Most of the breakfasts come with a side of pancakes. Yep my friends, that’s a side! Notice they’re bigger than my (super cute) 11-year-old son’s head!
The waitress told me the Portuguese and Ham Combo Omelet was a local favorite, so I jumped on it. It included mushrooms, tomatoes, onion, Provolone cheese and brown gravy.
My rendition is quite different but has a similar flavor profile.
What is Portuguese Sausage?
- Portuguese sausage is really popular in Hawaii, and typically contains pork, paprika, oregano, pepper, sugar, liquid smoke and red wine or vinegar.
- I used many of the same ingredients you’d find in Portuguese sausage when I created this recipe, and it’s fantastic!
The omelet filling is so scrumptious — smoky and subtly spicy and sweet, it would also be a fantastic pasta sauce or perfect over mashed potatoes.
My husband ordered another winner among the locals, the BIG Mok. It’s pretty much what you see, a bed or rice, two eggs, Portuguese sausage, and Spam.
You heard me, I did say Spam, which is another popular item among Hawaiians. Oh, and like most things on the menu it also came with the brown gravy.
Everything we ordered was delicious. A true comfort food breakfast joint, for sure.
And it was indeed a good thing we went starving — and no, we weren’t hungry for hours!
Hawaiian Style Cafe locations:
65-1290 Kawaihae Rd, Waimea, HI 96743-7310
681 Manono St, Hilo, HI 96720
*This serves 4 to 8 because each omelet can serve 2 -- unless you really it Hawaiian Style, then it's 1 each.
- olive oil for the pans
- 1 cup yellow onion, finely chopped
- 1/2 pound Crimini mushrooms, washed and dried, thinly sliced
- 1 pound ground pork
- 1 tablespoon garlic, minced
- 1 tablespoon dried oregano
- 1 teaspoon brown sugar
- 1 teaspoon allspice
- 1 teaspoon smoked paprika
- 1 1/2 teaspoons liquid smoke
- pinch of cayenne pepper
- 1/4 cup dry red wine
- 1 tablespoon unsalted butter
- salt and freshly ground black pepper to taste
- 12 large eggs
- salt and pepper
Coat the bottom of a large sauté pan with olive oil, and place it over medium heat. Stirring often, sauté until soft, about 7 minutes. Add the garlic and then cook for another minute or so.
Add the mushrooms and a little more olive oil, and stirring often again, sauté until they begin to brown, about 10 minutes.
Add the pork, oregano, liquid smoke, brown sugar, allspice, paprika, and cayenne. Mix until everything is well blended and sauté until it’s cooked through, about 10 minutes. (Use a flat-bottomed spatula to break up the pieces of pork as it cooks.)
Drizzle the red wine over the pork and mix. Cook just until it has reduced by about half.
Add the butter and stir it into the pork just until it melts. Season with salt and pepper to taste. (Here’s How to Season to Taste.) Set aside.
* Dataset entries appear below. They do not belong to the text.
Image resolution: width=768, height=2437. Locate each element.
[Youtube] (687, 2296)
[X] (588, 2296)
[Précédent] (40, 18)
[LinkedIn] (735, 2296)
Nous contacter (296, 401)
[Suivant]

Make the four omelets one at a time. Crack the eggs, three at a time, into a small mixing bowl, sprinkle with a bit of salt and pepper, and whisk until well blended.
Coat the bottom of a medium-sized, non-stick sauté pan (about 10-inch) and place it over medium-high heat. Once the pan is hot, slowly pour in the egg mixture. (It should begin to set almost immediately.)
When the top surface of egg has thickened, evenly distribute about 1 cup of the pork mixture on one side. Then fold the omelet in half with a spatula. Gently slide it out of the pan and onto a serving plate. Cover with foil while you make the other omelets.